CHP’nin iktidarı Demokrat Parti’ye bıraktığı 1950 yılındaki fiyatı belirtiliyordu en başta;
-Bin gramı 30 kuruş!..
Altında DP’nin 1957’deki ekmek fiyatı veriliyor: O da 30 kuruş! Ama gramajı farklı;
-Bin gramdan 570 grama düşmüş olarak!..
Hani günümüzde, ekmek üreten kimi fırıncıların “zam yaptık dememek için” gramajı düşürmek türünden bir kurnazlık!.. Anlaşılmıştır;
-Fırıncılarınki ekonomik, siyasetçilerinse oy kandırmacası!..
***
Hatırlıyorum, şehrimizde o kurnazlık 70’li yılların Belediye Başkanı rahmetli Selami Vardar’a sökmezdi! Zaman zaman fırınları denetlettirir, ciddi gramaj kontrolü yaptırırdı. Dahası, fırıncıların zam talebiyle geldiklerinde onların hesabını bizzat inceler; tuzundan suyuna, unundan işçiliğine kuruşuna kadar hesaplar, fiyatı belirlerdi. Kartvizitinde yazdığı gibi;
-Hesap uzmanıydı!..
Ekmek Karnesi ve Bayat Pazarı!..
Bakın, ekmeğin karne ile satıldığını hatırlamıyorum işte!..
Ne var ki, 10 yıllık iktidarları döneminde Demokrat Parti ve onun oyuna talip olan siyasi partiler ve onların ideologları, hatta günümüz siyasetinde var olan AKP’nin başındakiler bana ve milyonlara hatırlatır oldular:
-Bu cehape var ya halka karne ile ekmek satmanın mucididir!
Karaladıkları dönem 2. Dünya Savaşı yıllarıdır. Dönemin Cumhurbaşkanı İsmet İnönü, bir yandan savaşın bize bulaşması olasılığına karşı önlemler alırken (buğday stoku gibi), diğer yandan usta diplomasisiyle halkını savaşın sıkıntılarından uzak tutma başarısını gösteren liderdir.
O karneyle ekmek tedbiri olur, anlamlarla tekrarlanınca dayanamamış şu anlamlı çıkışı yapmıştır;
-Belki çocukları şekersiz bıraktım ama babasız bırakmadım!..
***
Yukarıdaki ara başlıktaki “Bayat Pazarı” vurgusu da nedir derseniz kısaca anlatayım:
Belli yaşlardaki çoğu kişi, Sakarya Caddesi’nin hemen girişindeki yerin adını “Bayat Pazarı” olarak hatırlar.
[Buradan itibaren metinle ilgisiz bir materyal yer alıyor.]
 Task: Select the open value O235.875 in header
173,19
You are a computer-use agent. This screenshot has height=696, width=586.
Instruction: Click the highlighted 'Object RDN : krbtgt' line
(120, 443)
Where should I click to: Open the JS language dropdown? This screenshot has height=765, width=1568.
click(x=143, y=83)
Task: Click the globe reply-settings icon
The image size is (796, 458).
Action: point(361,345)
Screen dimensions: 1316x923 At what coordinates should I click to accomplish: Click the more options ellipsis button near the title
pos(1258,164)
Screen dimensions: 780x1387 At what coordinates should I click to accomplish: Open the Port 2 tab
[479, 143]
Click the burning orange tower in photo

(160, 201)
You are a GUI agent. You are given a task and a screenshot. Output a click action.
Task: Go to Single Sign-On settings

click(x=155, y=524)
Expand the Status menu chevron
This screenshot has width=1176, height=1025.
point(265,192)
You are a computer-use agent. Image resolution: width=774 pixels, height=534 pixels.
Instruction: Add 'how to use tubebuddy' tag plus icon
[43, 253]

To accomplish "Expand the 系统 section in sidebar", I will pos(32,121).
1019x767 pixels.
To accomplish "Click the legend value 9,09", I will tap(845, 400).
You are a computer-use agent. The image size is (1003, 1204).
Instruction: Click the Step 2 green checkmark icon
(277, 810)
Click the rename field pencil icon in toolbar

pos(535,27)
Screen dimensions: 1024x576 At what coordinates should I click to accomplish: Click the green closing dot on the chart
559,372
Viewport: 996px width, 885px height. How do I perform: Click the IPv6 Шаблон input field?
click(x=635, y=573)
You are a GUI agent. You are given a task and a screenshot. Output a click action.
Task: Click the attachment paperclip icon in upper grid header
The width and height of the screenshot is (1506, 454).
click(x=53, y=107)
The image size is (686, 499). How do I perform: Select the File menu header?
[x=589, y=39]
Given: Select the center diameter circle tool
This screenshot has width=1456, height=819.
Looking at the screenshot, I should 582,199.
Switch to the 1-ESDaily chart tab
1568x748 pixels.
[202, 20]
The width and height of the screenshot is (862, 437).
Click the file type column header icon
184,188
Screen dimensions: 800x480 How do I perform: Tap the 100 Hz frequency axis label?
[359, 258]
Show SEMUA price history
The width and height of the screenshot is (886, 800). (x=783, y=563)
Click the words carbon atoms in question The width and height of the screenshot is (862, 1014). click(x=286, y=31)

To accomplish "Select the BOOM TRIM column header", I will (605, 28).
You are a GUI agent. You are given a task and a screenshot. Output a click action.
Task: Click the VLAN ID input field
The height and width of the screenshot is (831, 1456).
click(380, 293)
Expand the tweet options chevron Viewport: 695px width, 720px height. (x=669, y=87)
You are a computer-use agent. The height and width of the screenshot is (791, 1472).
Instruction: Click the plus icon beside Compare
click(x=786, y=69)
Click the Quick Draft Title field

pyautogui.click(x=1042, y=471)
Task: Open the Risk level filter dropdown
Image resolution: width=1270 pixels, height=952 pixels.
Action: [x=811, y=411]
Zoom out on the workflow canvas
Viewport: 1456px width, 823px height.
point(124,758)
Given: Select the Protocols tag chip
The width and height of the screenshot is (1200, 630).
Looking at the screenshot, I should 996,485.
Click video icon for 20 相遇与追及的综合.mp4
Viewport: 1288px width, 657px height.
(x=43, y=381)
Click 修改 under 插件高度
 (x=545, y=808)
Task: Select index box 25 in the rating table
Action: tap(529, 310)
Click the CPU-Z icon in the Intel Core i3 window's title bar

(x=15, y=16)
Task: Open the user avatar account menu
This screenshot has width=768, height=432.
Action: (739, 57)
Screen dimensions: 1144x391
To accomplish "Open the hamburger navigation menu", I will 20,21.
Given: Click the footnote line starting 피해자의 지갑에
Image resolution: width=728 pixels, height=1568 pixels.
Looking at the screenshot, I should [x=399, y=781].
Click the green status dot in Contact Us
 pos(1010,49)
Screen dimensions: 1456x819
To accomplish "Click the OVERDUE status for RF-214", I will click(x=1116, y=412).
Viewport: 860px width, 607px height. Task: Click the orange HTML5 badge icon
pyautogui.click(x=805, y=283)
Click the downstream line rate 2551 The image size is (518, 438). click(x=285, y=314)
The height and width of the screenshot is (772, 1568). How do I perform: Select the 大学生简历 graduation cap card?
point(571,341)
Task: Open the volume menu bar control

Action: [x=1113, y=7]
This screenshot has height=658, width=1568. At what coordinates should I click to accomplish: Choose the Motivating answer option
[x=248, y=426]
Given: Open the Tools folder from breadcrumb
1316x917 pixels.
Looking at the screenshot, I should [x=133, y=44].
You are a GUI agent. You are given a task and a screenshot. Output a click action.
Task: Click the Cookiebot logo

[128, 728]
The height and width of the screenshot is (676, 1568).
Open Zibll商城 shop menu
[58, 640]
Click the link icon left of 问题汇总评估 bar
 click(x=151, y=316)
Oysa orada “bayatlamakla” ilgisi olmayan ikinci el giysi, ayakkabı ve kullanılmış ev eşyaları satılırdı.
Bu nedenle neden “Bayat” olarak anıldığını merak ederdim. Bir 25 yıl kadar önce oranın kadim bir esnafı ile tanışmış, sormuştum aklımdakini.
“-Ekmeğin karne ile satıldığı günlerdi. Çoğunlukla Sivrihisar ve Sakarya Caddesi ve diğer yerlerde ekmek üreten fırınlar, satamadıkları bir iki günlük ekmeklerini at arabalarıyla buraya getirir, yarı fiyatına satarlardı. Pazarın ismi o günlerden ‘Bayat’ olarak kaldı, öyle anılıp gitti.”
***
Evet, bu yazı günümüze de, yaklaşık 70 yıl öncesinin ekmek fiyatını (bugünlere gönderme yapmadan) hatırlattı!..
-Hiç bayatlamayacak bir nostalji oldu sanırım!